▸ WHAT YOU WILL DO: In the data below, find the line with "Viewport: 648px width, 1568px height." and output it along with every later line, exactly, but not the pictures.

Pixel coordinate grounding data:
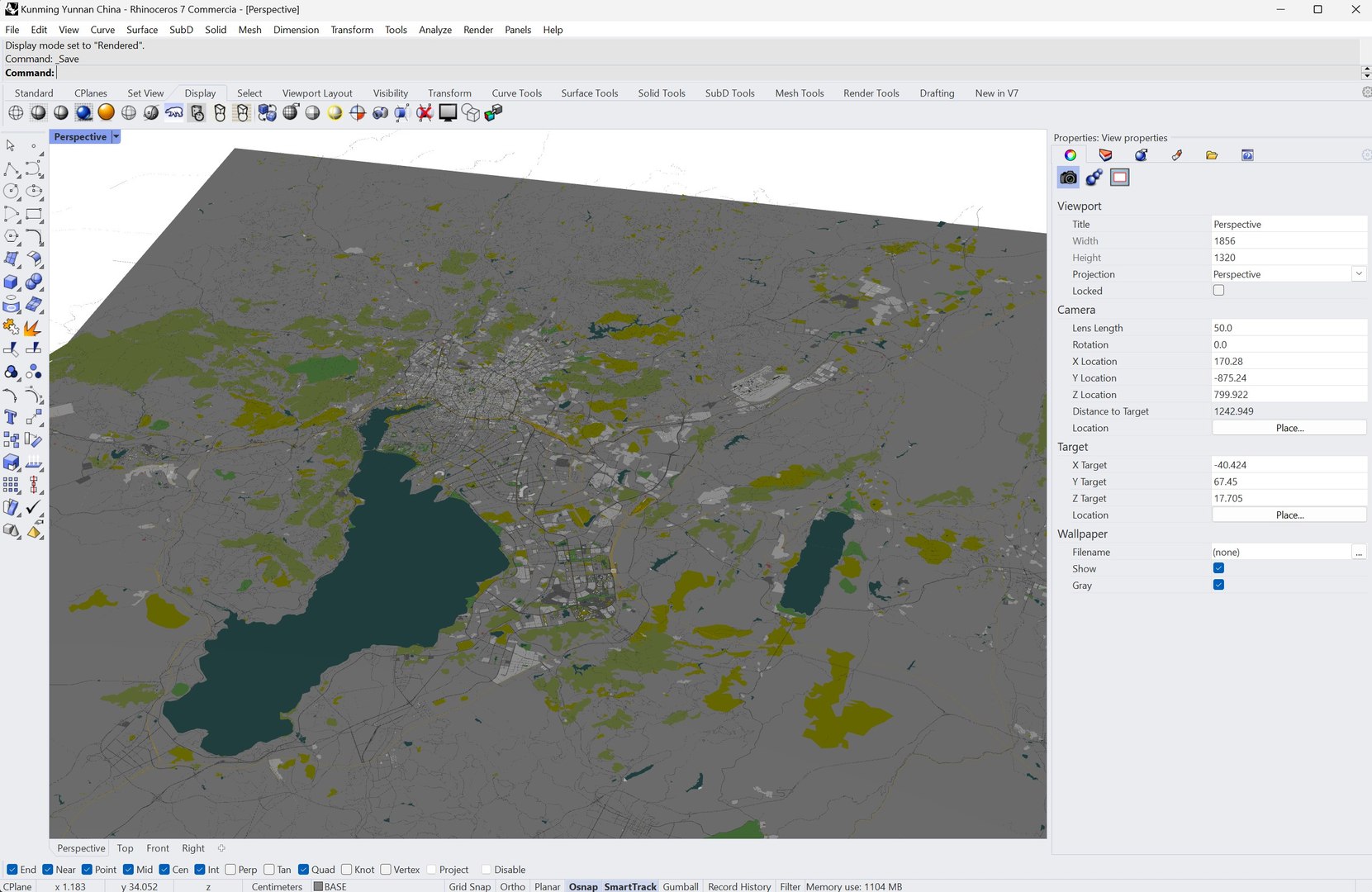Choose the Box solid tool
The image size is (1372, 892).
click(x=12, y=282)
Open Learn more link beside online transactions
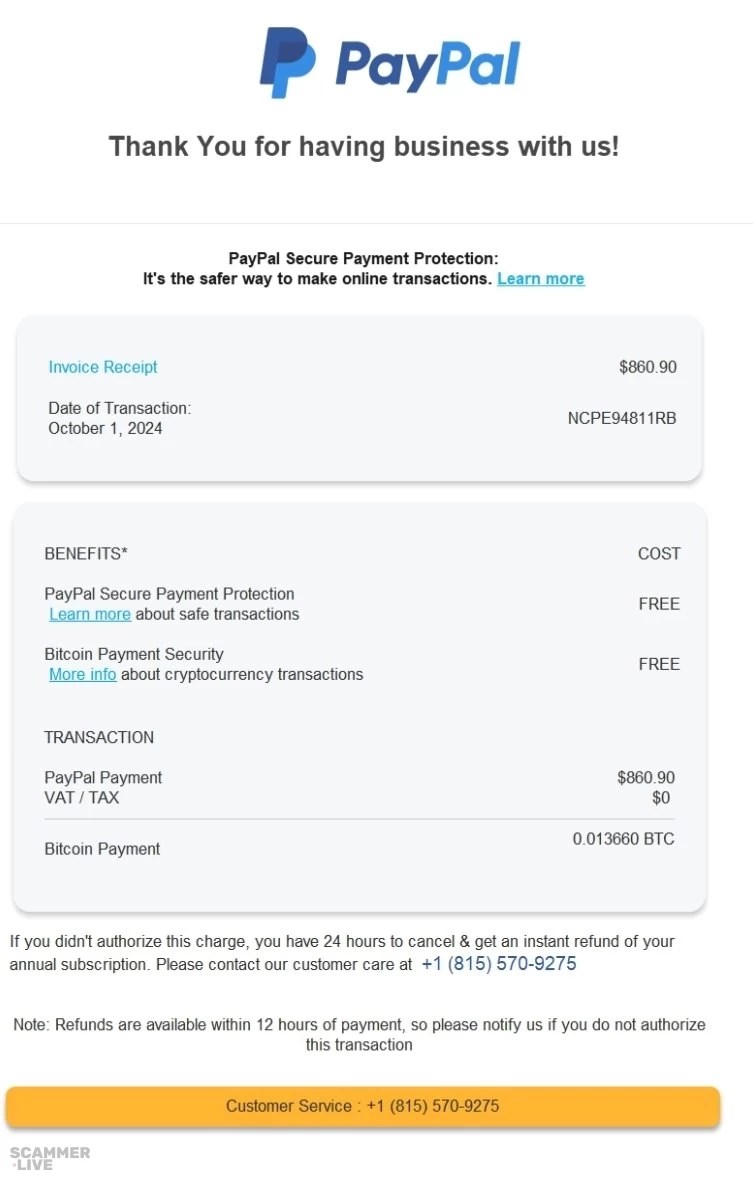753x1180 pixels. click(540, 279)
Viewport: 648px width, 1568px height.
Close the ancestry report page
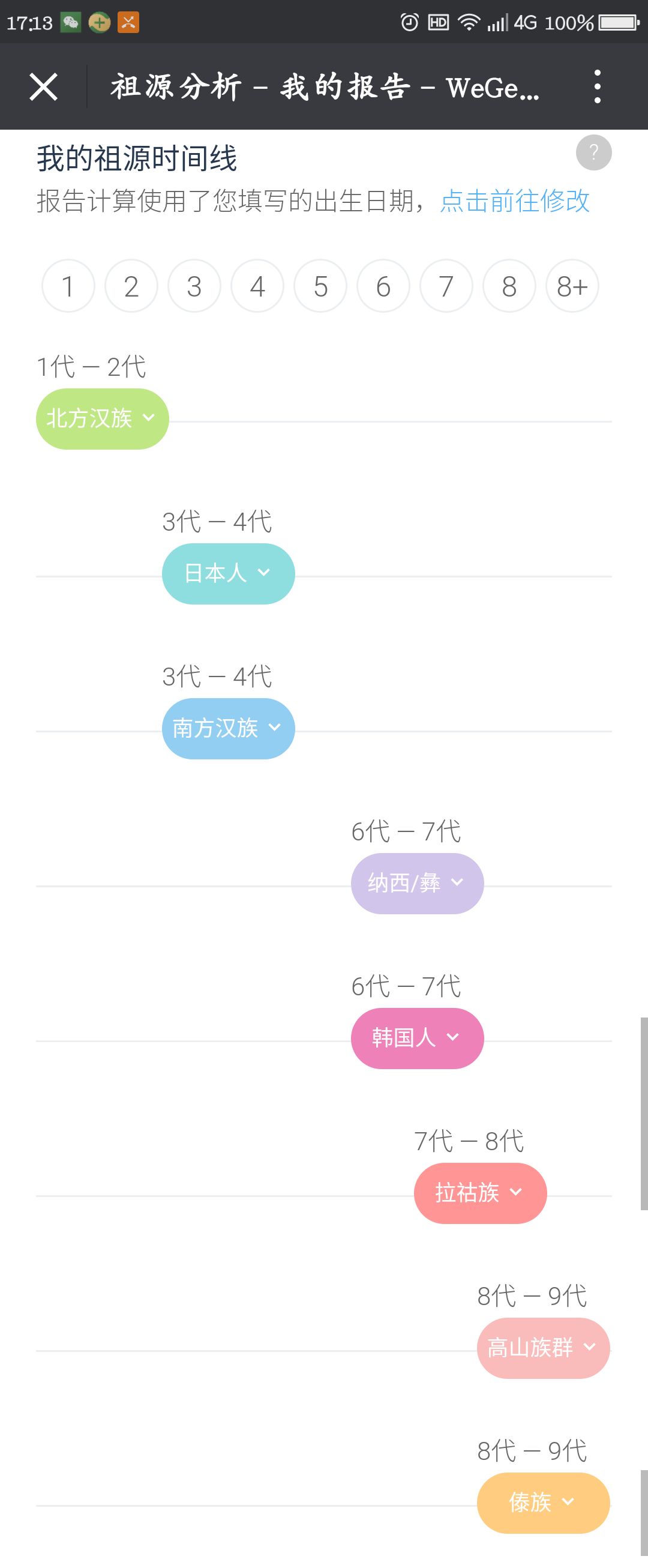tap(43, 86)
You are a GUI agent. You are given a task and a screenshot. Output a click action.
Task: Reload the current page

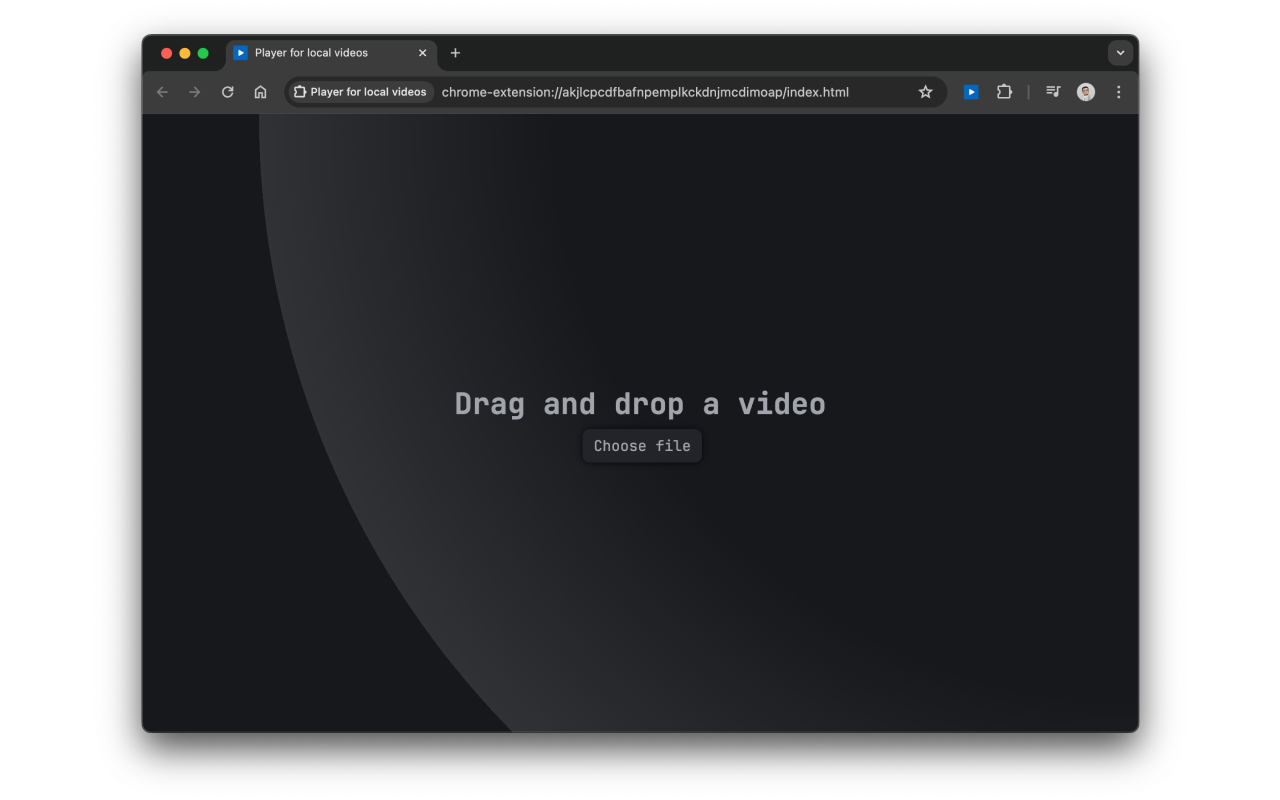coord(227,91)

▸ ANSWER BOX:
Viewport: 648px width, 1568px height.
Close the ancestry report page
tap(43, 86)
You are a GUI agent. You are given a task and a screenshot. Output a click action.
Task: Reload the current page

coord(227,91)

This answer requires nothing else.